His son, Sirajuddin Haqqani, is said to be taking over operational command of the Taliban fight in the Kunnar region of Afghanistan near the Pakistan border, and in fact Sirajuddin might be the next rival to Mullah Omar for overall leadership of the Afghan Taliban.
The Haqqani faction has sided with Baitullah Mehsud, and so despite the denials in the following interview, they are well connected to the Tehrik-i-Taliban. The following interview is provided to you by NEFA Foundation, who has obtained video of a conversation with Taliban Deputy Commander Sirajuddin Haqqani, the son of the infamous Afghan mujahideen leader Jalaluddin Haqqani. Though only in his early thirties, Haqqani is considered one of the most powerful Taliban military commanders in Pakistan and Afghanistan, and has been rumored as a possible internal political rival to the current Taliban administration of Mullah Mohammed Omar. Haqqani has freely acknowledged his role in organizing recent terrorist attacks in the Afghan capital Kabul, and his partnership with foreign fighters arriving from elsewhere in the Muslim world. This video was made by Rahimullah Yousufzai, a veteran reporter/analyst based in Peshawar.
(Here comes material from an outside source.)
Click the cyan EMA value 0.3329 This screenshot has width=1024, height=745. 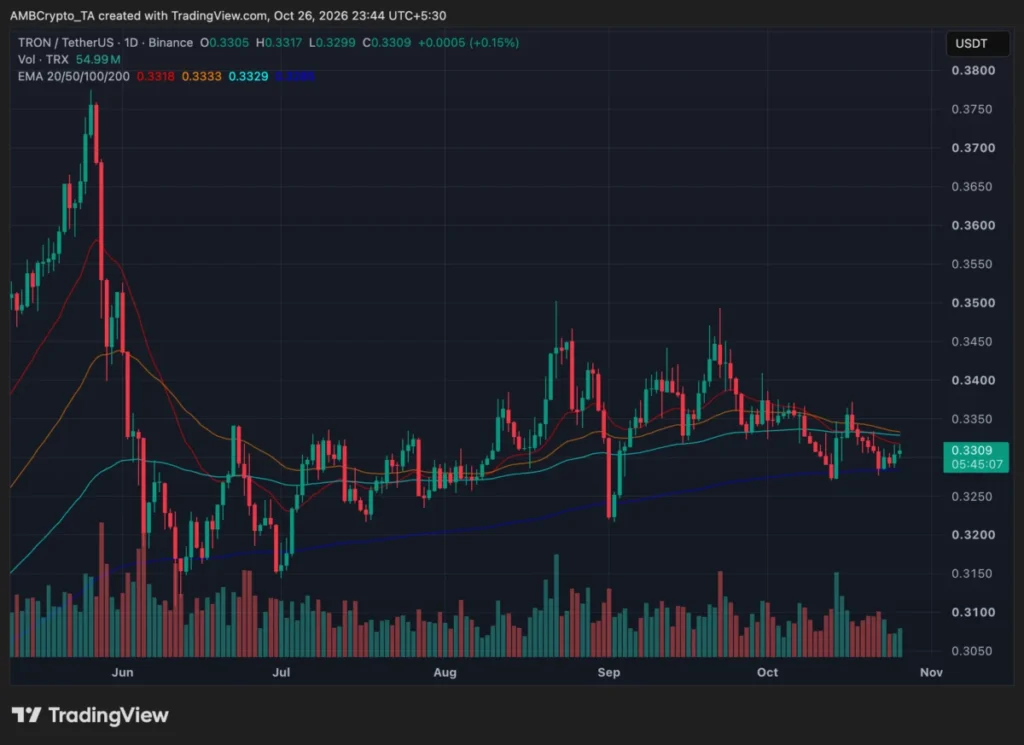point(248,76)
The entire video is worth the study time, but a few things are worth mentioning. First, their fight is stated to be ideological and religious, not just political. Second, note a tactic we have discussed before here at TCJ. He states that in the terrain owned by the Taliban they can field 100-200 fighters at a time for attacks, but that his real intent is not to control terrain. He has sanctioned 15-20 fighters at a time to cause distuptions and harrass NATO forces, something we pointed out in The Taliban and Distributed Operations.
Finally, it bears mentioning once again – in order to maintain a consistent theme at TCJ – that force projection is the only answer to the growing Taliban threat. The high value target program, relying on Pakistan to end the threat, and more NATO forces who cannot fight due to rules of engagement won’t solve the problem.